Notice Cardinal Wiseman's use of the word "slums" in his description. In the mid nineteenth century the word slum simply meant a room, generally a room at the back of a house. Such rooms could be squalid and could be let out to tennants. They could be accessed by back alleys that ran between rows of houses. The Cardinal's use of the word "slums" was influential in it was picked up by the press and was widely reported and became applied as a general term for deprived, squalid housing, making the Devil's Acre the original "slum".


Old Pye Street formed the centre of this area, and it was here that street children were brought to the One Tun pub to be taught the art of fobology, pick pocketing. Dickens had already found a good name for such a teacher of street orphans, Fagin, and he placed Oliver Twist, Fagin and Bill Sykes in a different slum, Jacob's Island south of the Thames, which was even more disgusting than the Devil's Acre. However, Old Pye Street may have been the inspiration for the story. In fact, a philantrophist friend of Dickens, Adeline Cooper, was so horrified by what was going on at the One Tun pub that she bought it and turned it into a ragged school.


The One Tun Ragged School

Photograph of The One Tun Ragged School, c.1870. It was located at the corner of Old Pye Street and Perkins Rents

Photo courtesy of The Museum of London.


The French artist Gustav Doré visited England many times between 1869 and 1872 with the aim of drawing everyday life in the city. In 1872 he published a book called "London: A Pilgrimage", which contained 180 wood engravings of many picturesque aspects of the city. He tended to concentrate on the areas of poverty in London, and was criticised for it, and among the images he produced was one of The Devil's Acre, illustrated below.


Devil's Acre
Doré's woodcut shows part of the Devil's Acre just before it was cleared.

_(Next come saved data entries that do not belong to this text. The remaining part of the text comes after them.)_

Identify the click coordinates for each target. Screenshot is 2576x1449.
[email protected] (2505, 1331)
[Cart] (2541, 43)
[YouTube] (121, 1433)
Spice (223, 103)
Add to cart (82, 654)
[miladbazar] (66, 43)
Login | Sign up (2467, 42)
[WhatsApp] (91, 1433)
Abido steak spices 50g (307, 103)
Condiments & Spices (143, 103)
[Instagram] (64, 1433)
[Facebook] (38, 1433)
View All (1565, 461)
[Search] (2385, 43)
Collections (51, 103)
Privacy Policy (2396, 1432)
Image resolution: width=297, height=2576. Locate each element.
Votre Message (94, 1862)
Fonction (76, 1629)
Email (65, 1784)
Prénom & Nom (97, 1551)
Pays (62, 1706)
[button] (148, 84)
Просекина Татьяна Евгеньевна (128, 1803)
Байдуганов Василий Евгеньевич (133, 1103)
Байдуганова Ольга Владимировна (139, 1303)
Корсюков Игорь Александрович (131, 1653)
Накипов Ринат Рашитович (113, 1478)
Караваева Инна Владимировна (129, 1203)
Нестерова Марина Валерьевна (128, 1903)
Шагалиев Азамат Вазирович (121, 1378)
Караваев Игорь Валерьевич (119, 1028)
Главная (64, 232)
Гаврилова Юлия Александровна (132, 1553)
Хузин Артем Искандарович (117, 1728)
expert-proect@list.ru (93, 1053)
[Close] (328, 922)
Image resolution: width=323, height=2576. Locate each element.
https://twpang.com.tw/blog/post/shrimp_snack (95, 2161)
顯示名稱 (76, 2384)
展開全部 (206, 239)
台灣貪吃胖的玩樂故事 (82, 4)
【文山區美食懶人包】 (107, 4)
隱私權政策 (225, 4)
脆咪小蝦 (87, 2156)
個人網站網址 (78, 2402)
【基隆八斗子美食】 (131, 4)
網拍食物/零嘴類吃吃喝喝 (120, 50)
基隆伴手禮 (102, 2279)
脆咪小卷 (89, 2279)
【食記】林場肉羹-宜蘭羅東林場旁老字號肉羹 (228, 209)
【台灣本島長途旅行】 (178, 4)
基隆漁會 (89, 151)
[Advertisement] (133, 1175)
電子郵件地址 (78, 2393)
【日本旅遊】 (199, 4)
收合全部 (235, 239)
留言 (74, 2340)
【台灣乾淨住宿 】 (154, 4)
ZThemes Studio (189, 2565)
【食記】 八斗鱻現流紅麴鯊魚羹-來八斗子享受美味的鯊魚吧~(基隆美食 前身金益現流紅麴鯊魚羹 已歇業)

Doré's woodcut shows part of the Devil's Acre south of Victoria Street just before it was completely cleared during the 1870s. In the centre of the picture is a grouping of old decrepid hovels and a chapel which ran along the north side of Old Pye Street. They are seen here from the back, that is, from the north. They are overshadowed by a large new housing block at the right, which still survives today. The block is Rochester Buildings, constructed in 1862 by the philantropist William Gibbs, and which fronts the south side of Old Pye Street at the corner with Perkin's Rents.


Rochester Buildings
Rochester Buildings today. Note the high baroque pediments that are very clearly depicted in the Doré  woodcut.
Image taken from Google Street View.



 In the background of Doré's woodcut can be seen the Victoria Tower of the new Westminster Palace, which had been completed in 1858. It is curous that Doré has chosen to show the old hovels in a burst of sunlight, while Old Pye Street and the new housing development along it are in deep shadow, like a dark canyon. This may be because Dore actually saw sunlight streaming in over the hovels from his point of view, making it a picturesque sight.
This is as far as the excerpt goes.